**Aim of the task**:
Return the data below exactly, but only from the line containing "You are a computer-use agent. 640x480 pixels." through the line containing "Expand the Software submenu chevron", with both of those lines included.
[[ Input records, beginning ]]
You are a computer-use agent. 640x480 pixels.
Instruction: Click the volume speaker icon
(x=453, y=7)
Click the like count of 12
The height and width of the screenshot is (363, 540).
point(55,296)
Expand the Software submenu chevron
[[ Input records, end ]]
[[ Input records, beginning ]]
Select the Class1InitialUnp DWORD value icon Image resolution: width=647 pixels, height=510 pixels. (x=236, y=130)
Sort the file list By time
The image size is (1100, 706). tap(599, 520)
[[ Input records, end ]]
[[ Input records, beginning ]]
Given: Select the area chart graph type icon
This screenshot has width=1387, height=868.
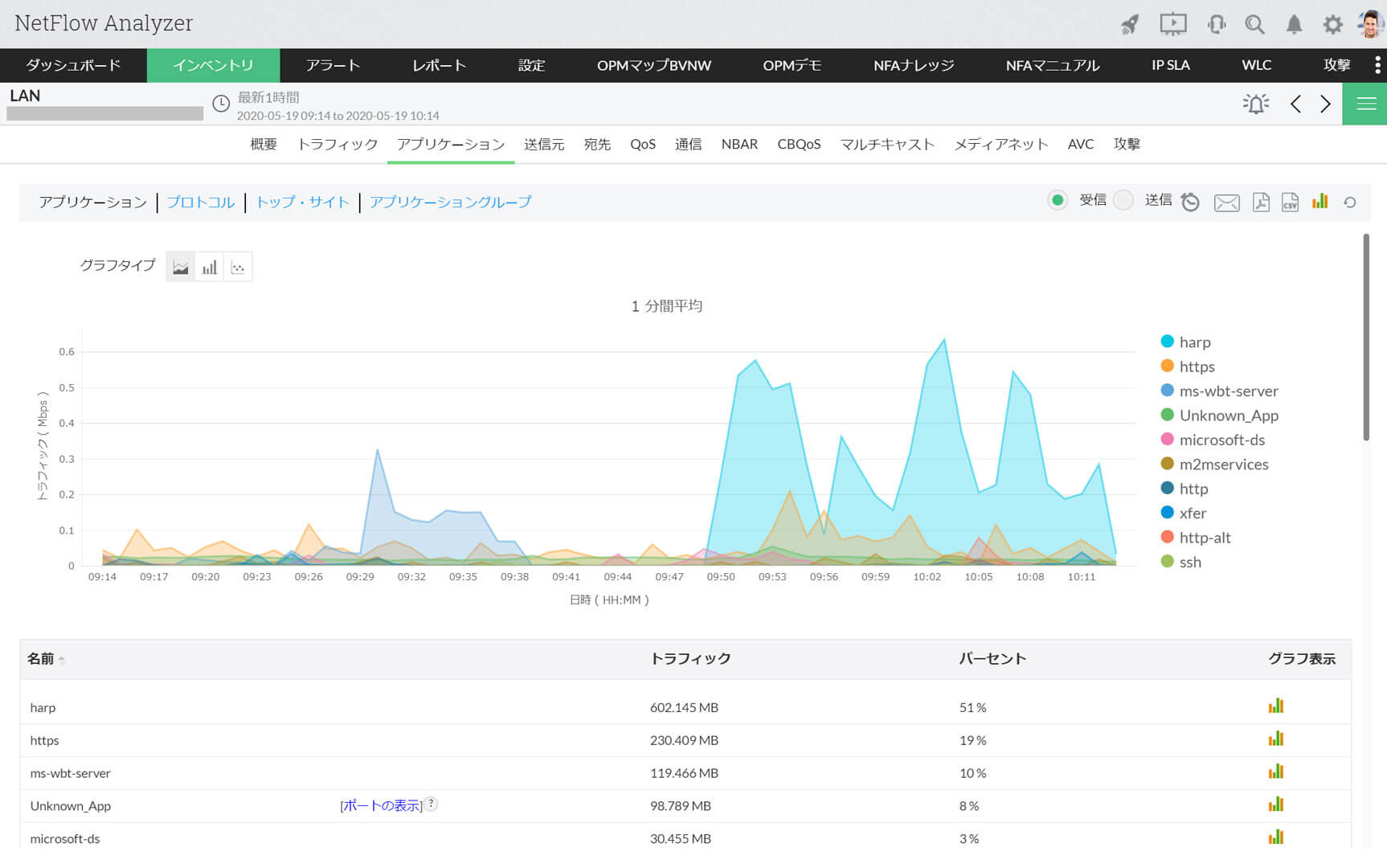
[[ Input records, end ]]
**Solution for this exercise**:
You are a computer-use agent. 640x480 pixels.
Instruction: Click the volume speaker icon
(x=453, y=7)
Click the like count of 12
The height and width of the screenshot is (363, 540).
point(55,296)
Expand the Software submenu chevron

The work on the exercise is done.